Patient eligibility and selection

Patients eligible for this study included English-speaking enrollees in Kaiser Permanente Northern California, a large, well-characterized, integrated care organization. Patients with RA were considered preliminarily eligible for the survey if they had at least two provider visits for RA and started a new anti-TNF therapy while enrolled in Kaiser Permanente during the period of October 2010 through August 2011. These individuals were identified within 1 week of initiation using computerized pharmacy information from the electronic medical record and were invited to complete a baseline telephone survey and 6-month follow-up survey. Patients either could have been biologic naïve or could have switched from a previous biologic agent. Permission from the treating rheumatologist and confirmation that the patient had RA were also required. The baseline survey was conducted at the time of initiation of anti-TNF therapy and another survey was conducted 6 months later.

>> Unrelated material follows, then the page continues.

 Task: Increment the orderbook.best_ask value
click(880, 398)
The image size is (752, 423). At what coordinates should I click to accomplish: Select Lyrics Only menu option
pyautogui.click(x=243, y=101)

Patients participated in a phone survey. Participants provided a verbal informed consent; a written consent was not feasible given that the survey was conducted over the phone. The assent was recorded in the study database, mainly by the mere fact that we quit the call if they said no. Kaiser Northern California IRB approved this consent procedure and the study. Patient demographics and descriptive information on preferences and factors in selecting an injectable or infused biologic were collected on the baseline survey “S1 Document” for specific details on the survey instrument). Information regarding tolerability of injections and infusions, including pain and injection/infusion-site burning and stinging (ISBS), was collected on the 6-month survey. Patients were asked how much burning and stinging they had with the last biologic dose, rated on a scale from 1 (no pain) to 10 (as bad as it could be). The PROs selected were easy to collect during the survey and were validated to reliably address the data regarding the participant’s disease status. The PRO instruments used in the survey (both at baseline and the 6-month follow-up survey) included the Multidimensional Health Assessment Questionnaire (MDHAQ), the Routine Assessment of Patient Index Data 3 (RAPID3), and the Short Form Health Survey-12 (SF-12). The MDHAQ [18] includes 10 items and queries for four responses: without any difficulty (= 0), with some difficulty (= 1), with much difficulty (= 2), and unable to do (= 3), providing a total score of 0–10 [18, 19]. The RAPID3 [19] measures parameters of disease activity (function, pain, and patient global estimate of status) that are each scored on a scale of 0–10, giving a raw total score of 0–30. Higher scores on the MDHAQ scale and the RAPID3 scale represent worse functional status. The SF-12 physical composite scale (PCS) and mental composite scale (MCS) [20] is a multipurpose short form survey with 12 questions [21]. The questions were combined, scored, and weighted to create two scales that provide glimpses into mental and physical functioning and overall health-related quality of life [22]. The SF-12 uses a scale from 0–100 with a median score of 50 for both the PCS and the MCS components; lower scores suggest worse functional impairment.

Statistical analysis

Descriptive statistics were used to summarize factors related to preferences for route of administration and for specific biologics, and to summarize the magnitude of ISBS and correlations between ISBS and PROs. This analysis focused on the two biologics used most commonly in the Kaiser Permanente population: adalimumab and etanercept. We used nonparametric statistics to compare the median ISBS scores of adalimumab and etanercept users. Polynomial logistic regression analysis was used to assess factors associated with ISBS after dividing patients into three categories based on their ISBS score: 1–5 (reference group), 6–8, and 9–10. The polynomial logistic regression compared adalimumab with etanercept after adjusting for potential confounders including age, sex, RA disease duration, prior biologic use, and fibromyalgia. The latter two variables were forced into the model based upon clinical interest.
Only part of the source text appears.